Netflix’s Always Be My Maybe Is Culturally Specific and Also Hysterical

Ali Wong and Randall Park’s rom-com finds laughs and surprising depth in another side of San Francisco.

Ali Wong in a glamorous gold dress and Randall Park in an ill-fitting old suit at a party in Always Be My Maybe.
Ali Wong and Randall Park in Always Be My Maybe. Netflix

The first time that I can remember encountering a protest about Asian American representation was in the late ’90s, about the ABC sitcom Dharma & Greg. On the eve of the show’s Season 3 premiere, multiple Asian American groups criticized its “whitewashing” of San Francisco, whose population was then, as it is now, about one-third Asian. George Takei didn’t mince words when he accused Dharma & Greg, along with the similarly Bay Area–set Suddenly Susan—neither of which had any characters of Asian descent—of “present[ing] a version of America that’s a bald-faced lie. … This reinforces the notion that we are a white nation and feeds into delusions of white supremacy.” Activist Guy Aoki took another tack by observing that “including people of color is not a creative imposition, but a creative opportunity. … Think how many more story ideas you’ll have.”

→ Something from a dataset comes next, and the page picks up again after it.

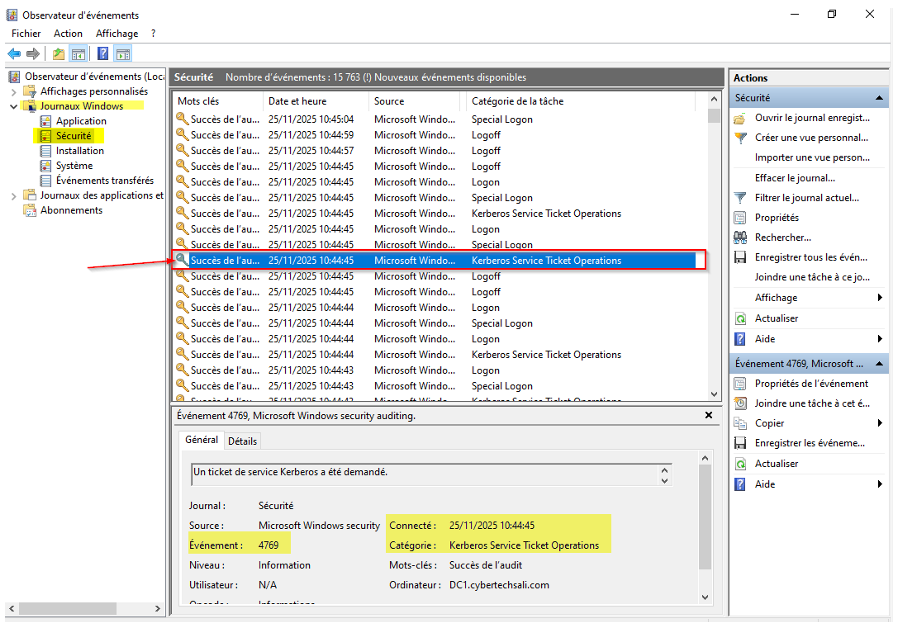
Task: Collapse the Journaux Windows tree node
Action: point(14,107)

The new Netflix romantic comedy Always Be My Maybe, starring Ali Wong and Randall Park, is as much a love letter to San Francisco’s long-ignored, now-imperiled Asian immigrant neighborhoods as it is a love story about childhood sweethearts rediscovering home in each other. (In a 2016 profile, Wong said she had long discussed with Park, an old friend, making “our version of When Harry Met Sally.”) Despite the leads’ less-than-freaky-deaky chemistry—their characters’ growing up together as best friends and next-door neighbors amplifies the sibling vibes—the hip-hop– and R&B-soundtracked film is moving, thoughtful, tender, and hysterical. And unsurprisingly for a project that doubles as an unofficial Fresh Off the Boat reunion—between director Nahnatchka Khan (that series’ creator), Wong (a former writer), and Park (a cast member), with the latter two penning the script with Michael Golamco—it’s loaded with enough culturally specific details (plastic-encased sofas, shoes taken off at the door, asking people point blank how much money they make, the healing power of kimchi jjigae) to inspire dozens of listicles cataloging them.

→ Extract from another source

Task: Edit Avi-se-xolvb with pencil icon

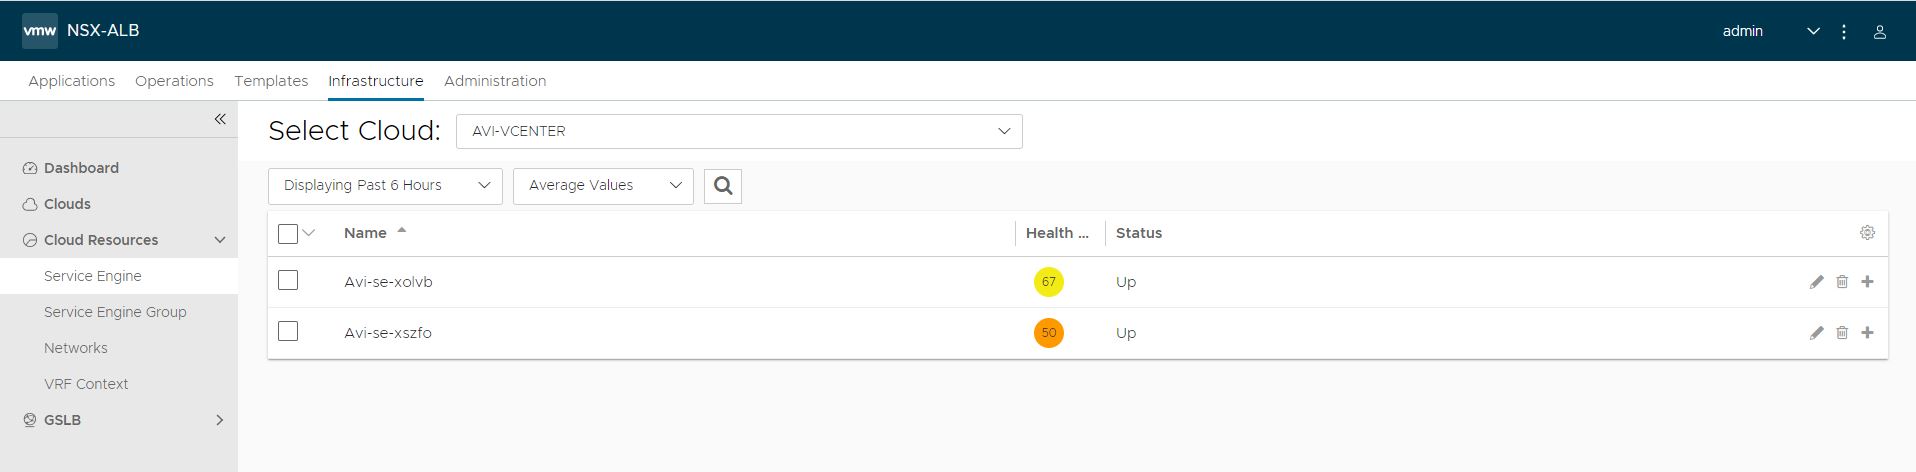Action: tap(1816, 282)
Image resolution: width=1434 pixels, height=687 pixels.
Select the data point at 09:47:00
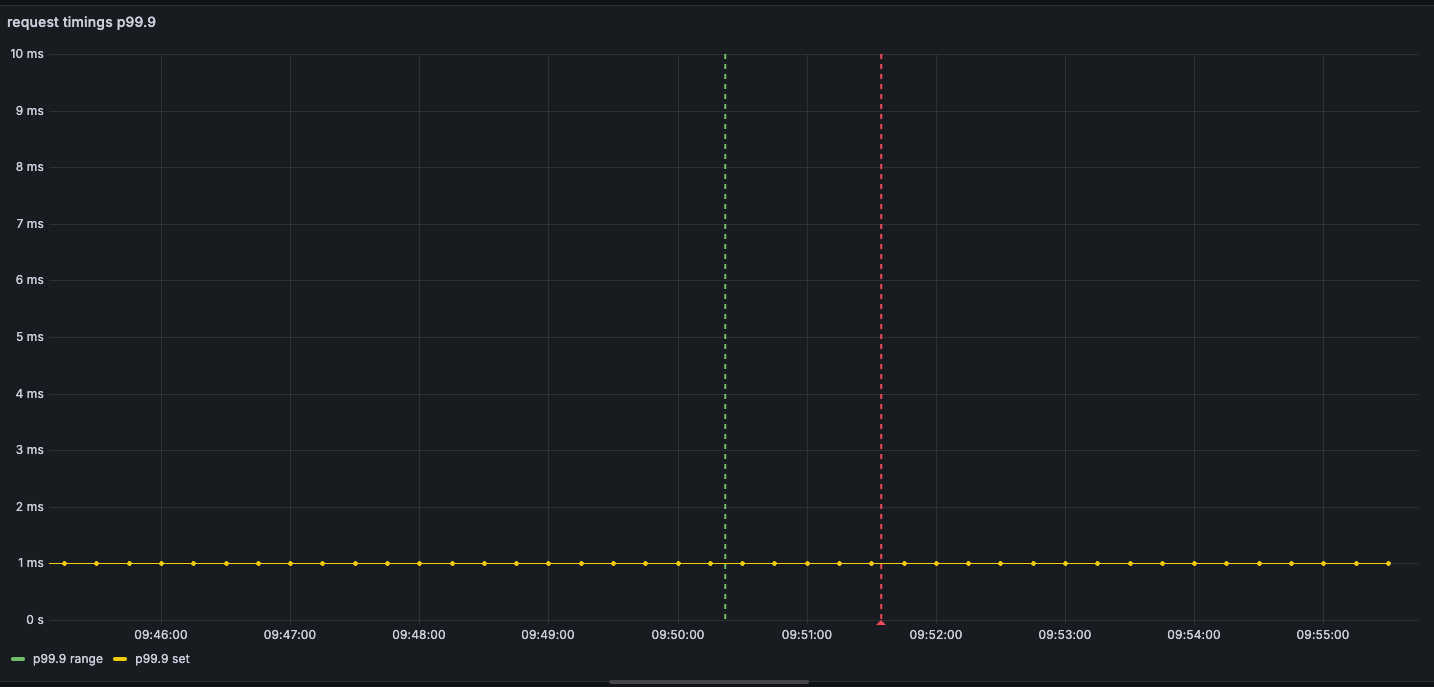[290, 563]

Apart from the noteworthiness of their being Asian American, Sasha (Wong) and Marcus (Park) initially make for a rather unexceptional rom-com duo. After a teenage back-seat sex session turns sour, the pair don’t meet again until they’re in their mid-30s. She’s become a celebrity chef in a dominatrix ponytail, known as much for her fusion dishes as for her engagement to an equally successful restaurateur (Daniel Dae Kim) who doesn’t seem all that into her. Marcus, meanwhile, has continued living with his dad (a scene-stealing James Saito), smoking weed, performing with his dork-rap band, and railing against hipster bars taking over San Francisco between handyman gigs. Sasha’s friend Veronica (Michelle Buteau) reunites them by hiring Marcus to fix the air conditioning in a house the chef has rented while preparing for the launch of her new Bay Area restaurant, aptly (by which I mean, annoyingly) called Saintly Fare. When Marcus lightly mocks Sasha after overhearing her talk about her “trans-denominational” dishes, you immediately get the sense that no one’s dared to push back on her ideas in a while.

Always Be My Maybe’s ideals about culinary “authenticity” might be about five years behind, but its relish in cutting down foodie pretensions is bracing and all too relevant. Marcus blanches at a quail-egg parfait, and his eyes just about roll out of his head when someone at his table inquires about dishes that play with the concept of time. (That someone is Keanu Reeves, playing himself in an exquisite self-parody that reintroduces the action icon as a comic actor.) Even more refreshing is the film’s unapologetic embrace of female ambition. Unlike many a rom-com in which the busy heroine finds herself settling for less once she returns to her hometown, much of the tension comes from Sasha challenging Marcus to support her aspirations rather than disparage them because they’re not what he would’ve chosen for himself. (And in contrast to many cross-class romances, Always Be My Maybe is attuned to what Marcus wouldn’t be able to afford in his efforts to woo Sasha.) She never shows much vulnerability—Wong and Park seem to have written for their considerable comic talents and around their lesser dramatic chops—but Sasha has to acknowledge her faults, too, which are poignantly rooted in a particular type of Asian American childhood defined by latchkeys and immigrant striving.

The script relies too often on Sasha’s bestie or Marcus’ father pushing the destined couple toward each other, but its smaller moments of naturalistic riffing make up for the rigid plotting. (If Netflix suggests you start watching another movie as the credits start to roll, know that one of the movie’s funniest bits comes during the credits.) Those more intimate moments gradually transform these rom-com archetypes into human beings with mature conflicts and complicated relationships to their origins. There’s no reason why Always Be My Maybe couldn’t have existed 20 years ago, but as Sasha and Marcus could say of their relationship, better late than never.